::: 正文部分

CodeForces 846D. Monitor(二维线段树)

题目大意：

给予n,m,k,t 和 t 行i,j,val代表第i行j列的元素会在val天后损坏。

求在整张（n*m）图中求一个k*k的区域的数全部损坏的最小天数。



试了一下二维线段树，总结一下就是和一维的差别不大，从二叉树变成了四叉树（三维线段树岂不是要八叉树，丧心病狂）。

总体上就是把一个长方形均分四块，然后总的节点数就是一个首项为[max(n*m)^2]公比为1/4的等比数列前若干项和，具体比例是多少可以求极限算一下。

空间复杂度基本是O(max(n,m)²)的具体数据如下：

Case	total node	input_n	input_m	total rec	rec/node
1	1398101	1024	1024	1048576	75%
2	349525	512	512	262144	75%
3	1398099	1024	512	524288	37.5%
4	349519	500	500	250000	71.53%
5	699051	1024	1	1024	0.1465%

#include <algorithm>
#include <iostream>
#include <cstring>

using namespace std;
const int mxn = 250000;
#define inf 0x3f3f3f3f
inline int son(int p,int x){
    return (p<<2)-2+x;
}
int n,m;
struct Interval:public pair<short ,short >{
#define l first
#define r second
    Interval(short a, short b):pair<short ,short >(a,b){}
    short mid(){
        return ((r-l)>>1)+l;
    }
    short length(){
        return r-l+(short)1;
    }
    Interval left(){
        return Interval(l,mid());
    }
    Interval right(){
        return Interval(mid()+(short)1,r);
    }
    bool in(int L,int R){
        return l <= L and R <= r;
    }
    bool in(const Interval&temp){
        return in(temp.l,temp.r);
    }
    bool intersect(const Interval &k){
        return !( l > k.r || r < k.l );
    }
    void show(){
        cerr<<l<<" "<<r<<"
";
    }
};
int plant[505][505];
int val[mxn<<2];
void pushUp(int rt){
    for(int i = 0 ; i < 4 ; ++i){
        val[rt] = max(val[rt],val[son(rt,i)]);
    }
}
void buildTree(int rt,Interval x,Interval y){
    if(x.length() <= 0 or y.length() <=0)return;
    if(x.length()==1 and y.length() == 1){
        val[rt] = plant[x.l][y.l];
        return;
    }
    for(int i = 0; i < 4 ; ++i){
        buildTree(son(rt,i) , (i&1)?x.right():x.left(),(i&2)?y.right():y.left());
    }
    pushUp(rt);
}
Interval tarx(0,0),tary(0,0);
int Query(int rt,Interval x,Interval y){
    if(tarx.in(x) and tary.in(y)){
        return val[rt];
    }
    if(!tary.intersect(y) or !tarx.intersect(x))return 0;
    int ret = 0;
    for(int i = 0 ; i < 4 ; ++i){
        ret = max(ret,Query(son(rt,i) , (i&1)?x.right():x.left(),(i&2)?y.right():y.left()));
    }
    return ret;
}
int Query(short begx, short begy,int k){
    tarx = Interval(begx,begx+(short)(k-1));
    tary = Interval(begy,begy+(short)(k-1));
    return Query(1,Interval(1,n),Interval(1,m));
}
int main(){
    ios::sync_with_stdio(false);
    cin>>n>>m;
    int k,t,x,y,a;
    cin>>k>>t;
    memset(plant,0x3f, sizeof(plant));
    while (t--){
        cin>>x>>y>>a;
        plant[x][y] = a;
    }
    int ans = inf;
    buildTree(1,Interval(1,n),Interval(1,m));
    for(int i = 1 ; i <= n-k+1;  ++i){
        for(int j = 1 ; j <= m-k+1; ++j){
            ans = min(ans,Query(i,j,k));
        }
    }
    if(ans!=inf){
        cout<<ans;
    }else cout<<-1;
}

::::::
::: 所给数据

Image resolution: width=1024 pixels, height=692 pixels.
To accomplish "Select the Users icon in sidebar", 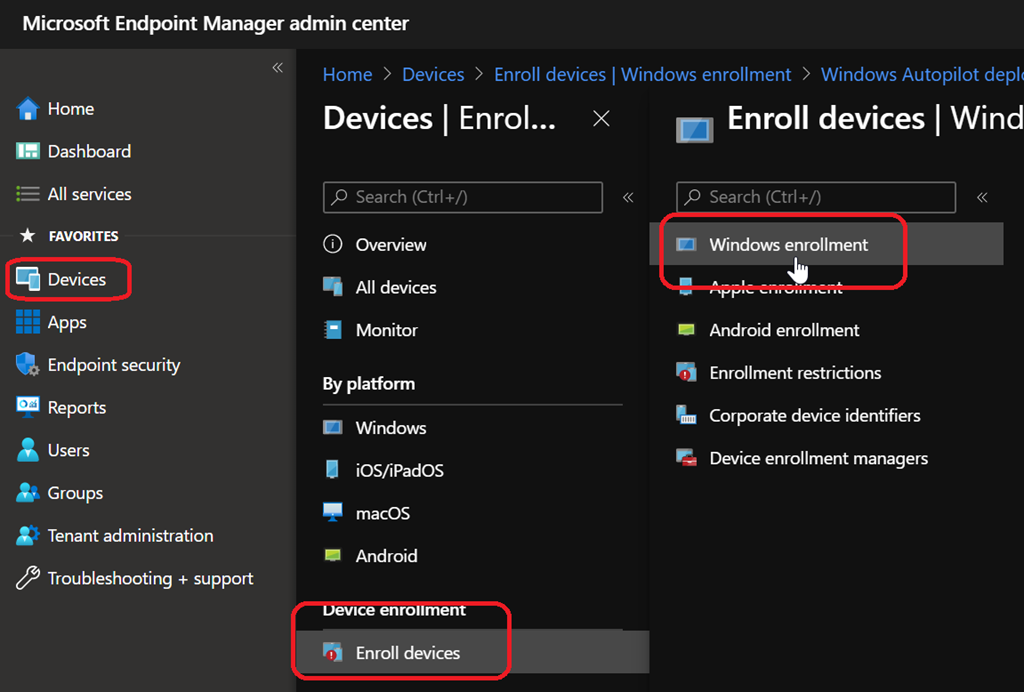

::::::

# 要做的事
A – 从正文部分摘出一段原文，从“给予n,m,k,t 和 t”开始，一直到“比例是多少可以求极限算一下。”为止。
B – 请把正文部分里的这句话译成英文：“求在整张（n*m）图中求一个k*k的区域的数全部损坏的最小天数。”

# 最终结果
A –
给予n,m,k,t 和 t 行i,j,val代表第i行j列的元素会在val天后损坏。

求在整张（n*m）图中求一个k*k的区域的数全部损坏的最小天数。



试了一下二维线段树，总结一下就是和一维的差别不大，从二叉树变成了四叉树（三维线段树岂不是要八叉树，丧心病狂）。

总体上就是把一个长方形均分四块，然后总的节点数就是一个首项为[max(n*m)^2]公比为1/4的等比数列前若干项和，具体比例是多少可以求极限算一下。

B – Find, over the whole (n*m) grid, the minimum number of days until all the numbers in some k*k region are damaged.